* _Stated goal_
Return every line of the items below word for word, leaving out the pictures.

* _Source data_

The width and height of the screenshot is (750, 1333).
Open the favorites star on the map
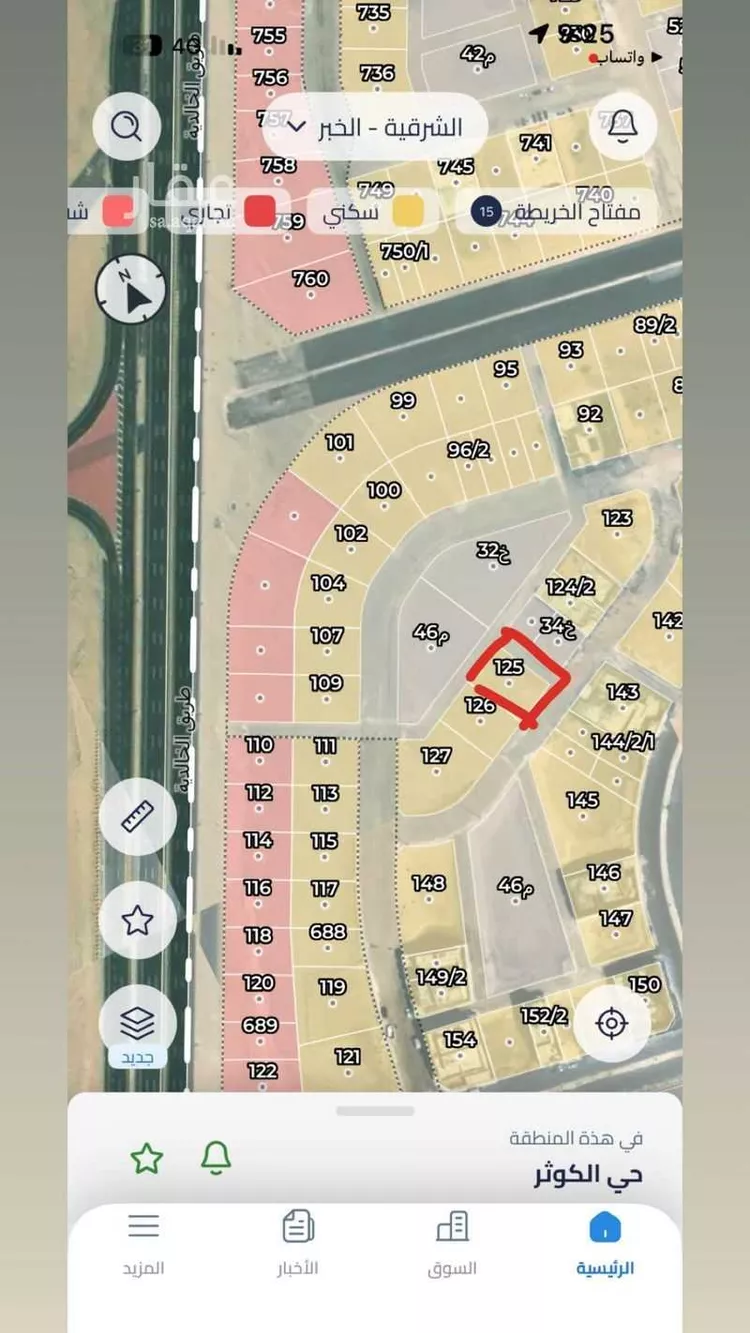click(x=137, y=920)
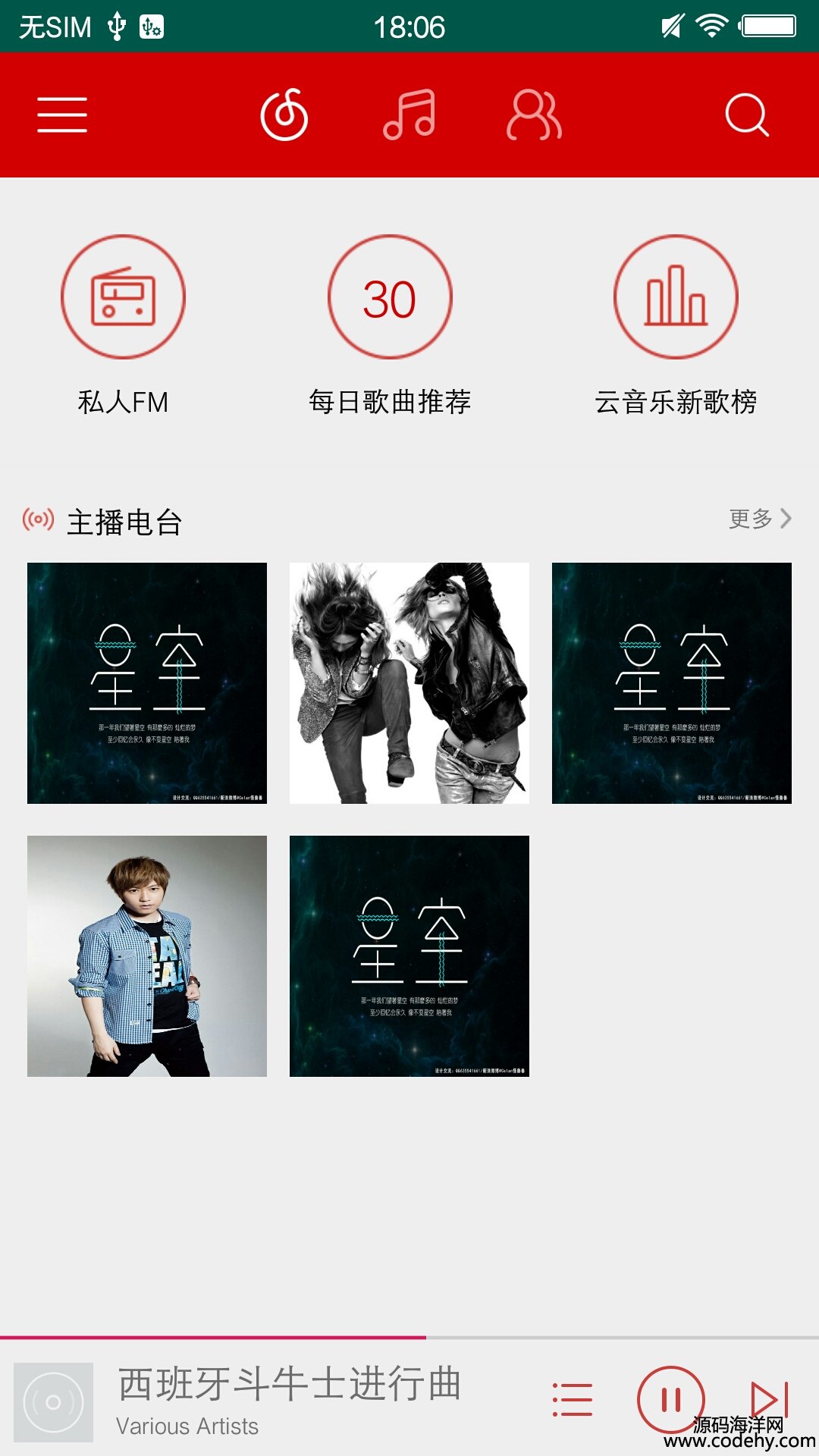The image size is (819, 1456).
Task: Open the hamburger drawer menu
Action: pos(62,115)
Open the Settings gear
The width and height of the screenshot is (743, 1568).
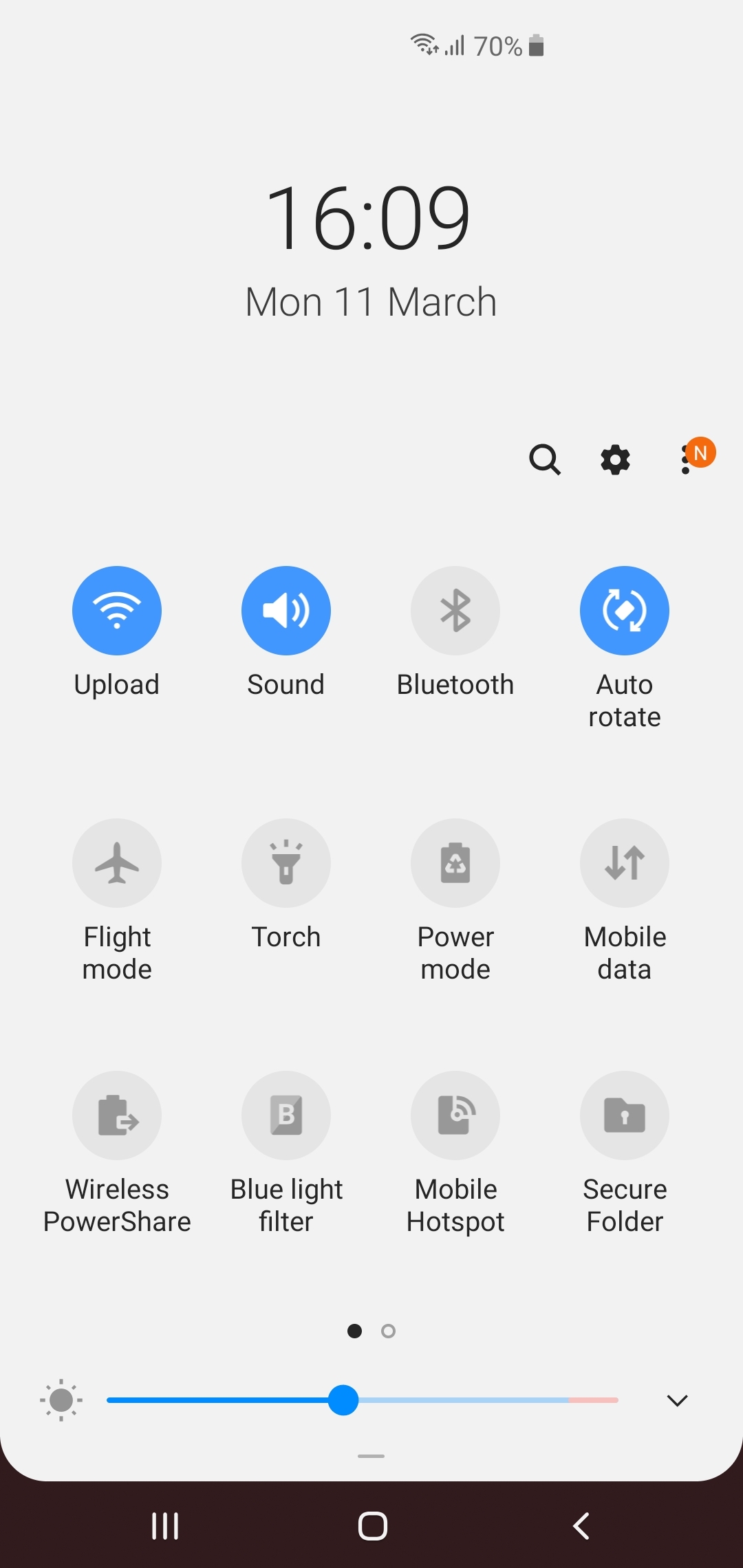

* _Worked solution_
The width and height of the screenshot is (750, 1333).
Open the favorites star on the map
click(x=137, y=920)
The image size is (819, 1456).
Task: Open the hamburger drawer menu
Action: pos(62,115)
Open the Settings gear
The width and height of the screenshot is (743, 1568).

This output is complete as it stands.